**ACTIVITY**:
Every entry is to be copied exactly as written, and the pictures are to be skipped.

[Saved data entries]
_ _ _ _ _
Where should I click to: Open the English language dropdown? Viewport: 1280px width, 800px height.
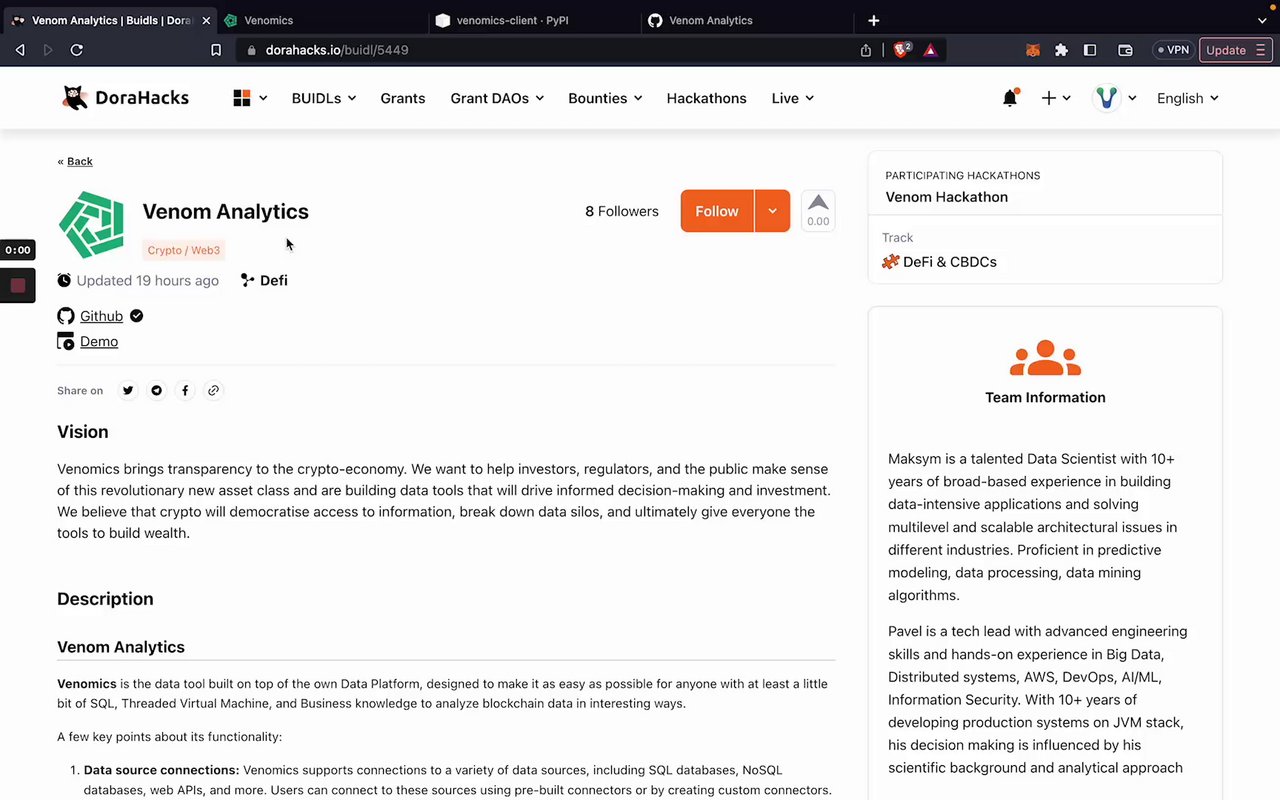tap(1187, 98)
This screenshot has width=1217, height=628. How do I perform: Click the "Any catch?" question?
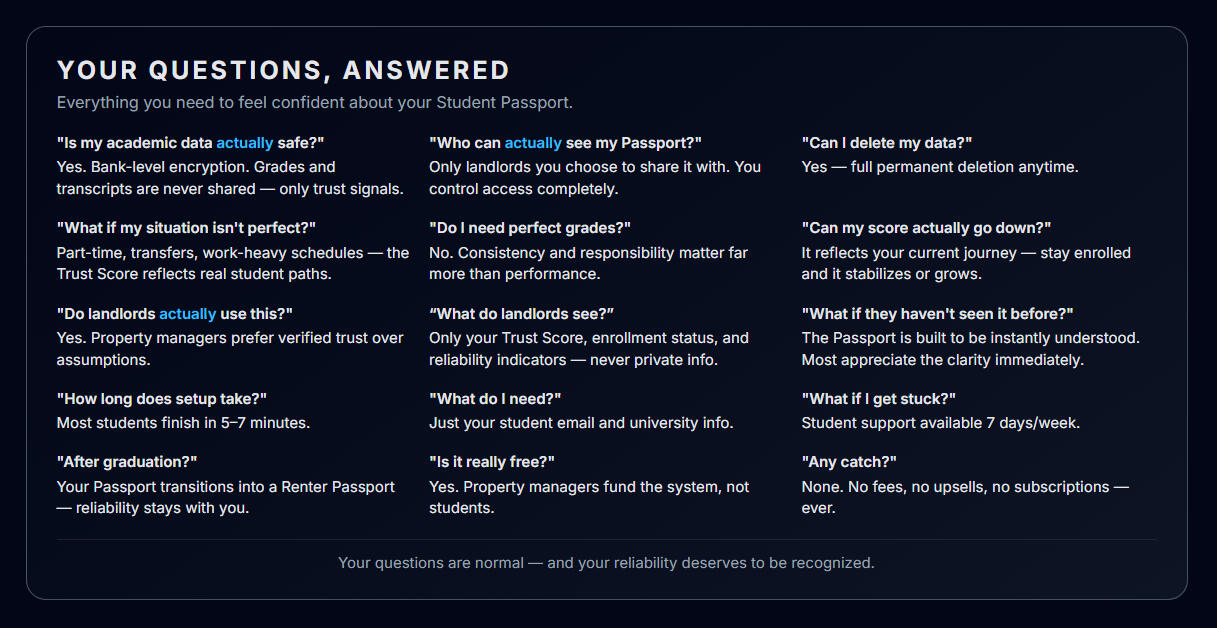[849, 461]
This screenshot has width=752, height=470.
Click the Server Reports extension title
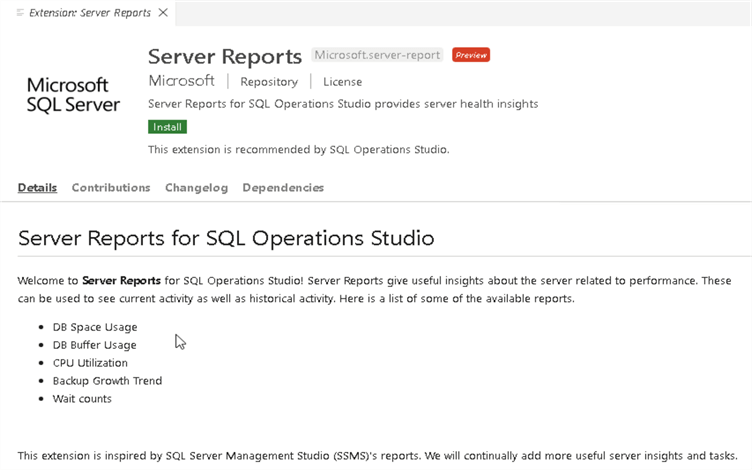pos(225,56)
_ _ _ _ _
**RESPONSE**:
Where should I click to: Open the English language dropdown? Viewport: 1280px width, 800px height.
tap(1187, 98)
This screenshot has width=1217, height=628. How do I perform: Click the "Any catch?" question?
[849, 461]
This screenshot has width=752, height=470.
Click the Server Reports extension title
pos(225,56)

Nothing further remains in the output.